Une meilleure intendance rend la marque du B plus significative

Rassemblement des participant.e.s du sommet B Corp 2019 à Amsterdam.
Le modèle de l’entreprise certifiée B a largement fait ses preuves. Les B Corp ont mieux surmonté les périodes de ralentissement économique que les entreprises comparables, et dans les secteurs où les données ont été examinées de près, elles ont même obtenu de meilleurs résultats qu’elles [en anglais].
Une étude publiée à l’occasion du vingtième anniversaire du B Lab [en anglais] a révélé que si toutes les entreprises adoptaient des pratiques climatiques similaires à celles suivies par les B Corp, le réchauffement climatique pourrait être diminué d’un demi-degré d’ici 2100. Le modèle a étayé ses arguments, et les mises à jour de la certification garantissent que chaque entreprise apporte sa contribution.
Au bout de vingt ans, le travail est légèrement différent qu’il ne l’était au départ. Les fondateurs ont établi les normes et cette génération œuvre avec ardeur pour les faire évoluer.
Il est facile de confondre l’intendance avec la fidélité, c’est-à-dire préserver intact ce qui vous a été confié. Toutefois, la forme d’intendance la plus authentique consiste à comprendre ce qu’un contexte exige, puis à réitérer sur la base de ce que vous avez bâti pour y répondre.

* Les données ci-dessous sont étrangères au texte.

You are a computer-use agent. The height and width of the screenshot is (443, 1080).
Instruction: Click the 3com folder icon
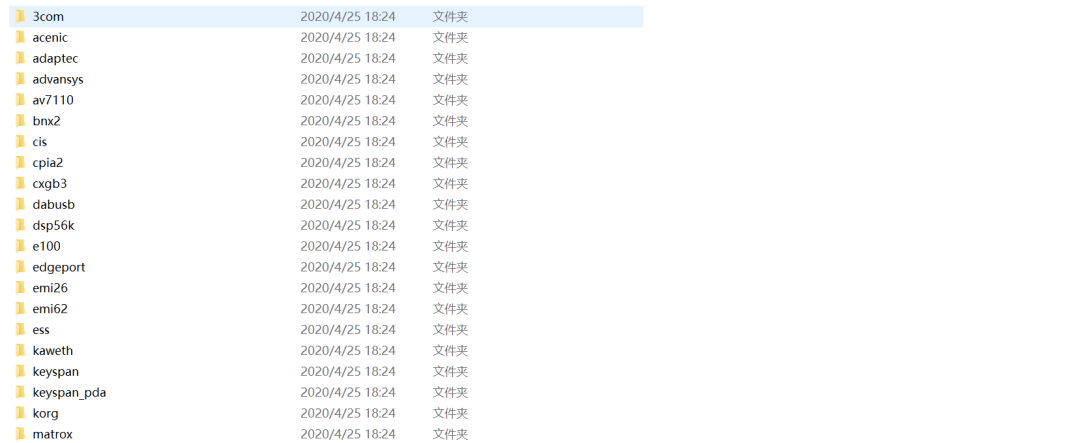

Comme nous l’avons mis au jour dans notre récent sondage, ce n’est pas non plus un travail qui passe inaperçu. La notoriété nette de la marque B Corp en 2025 a augmenté de 4 % depuis 2023, et 40 % des personnes interrogées ont affirmé savoir ce qu’est la certification B Corp et ce qu’elle implique. La confiance dans la certification B Corp est également en hausse depuis l’an dernier, passant de 44 % à 50 %, et presque 60 % des adultes connaissant la certification ont déclaré considérer les normes du B Lab comme « très » ou « extrêmement » strictes.
Avec la mise en place d’un processus de vérification par une partie tierce et l’élargissement de nos normes à sept domaines d’impact, les intendant.e.s du mouvement se sont mis à la hauteur des exigences du contexte. Nous nous attendons à ce que la confiance des consommatrices et des consommateurs augmente même davantage.
Voici le type de travail qui a tendance à être accompli en coulisses, mais qui est désormais mis au devant de la scène. Les consommatrices et les consommateurs font plus que jamais preuve de méfiance et d’inquiétude quant à l’impact de leurs dollars. Avec l’évolution des normes du B Lab et plus de 6 000 B Corp dans le monde qui s’efforcent de s’y conformer, les personnes et la planète peuvent savoir qu’il existe un mouvement qui souhaite les voir s’épanouir.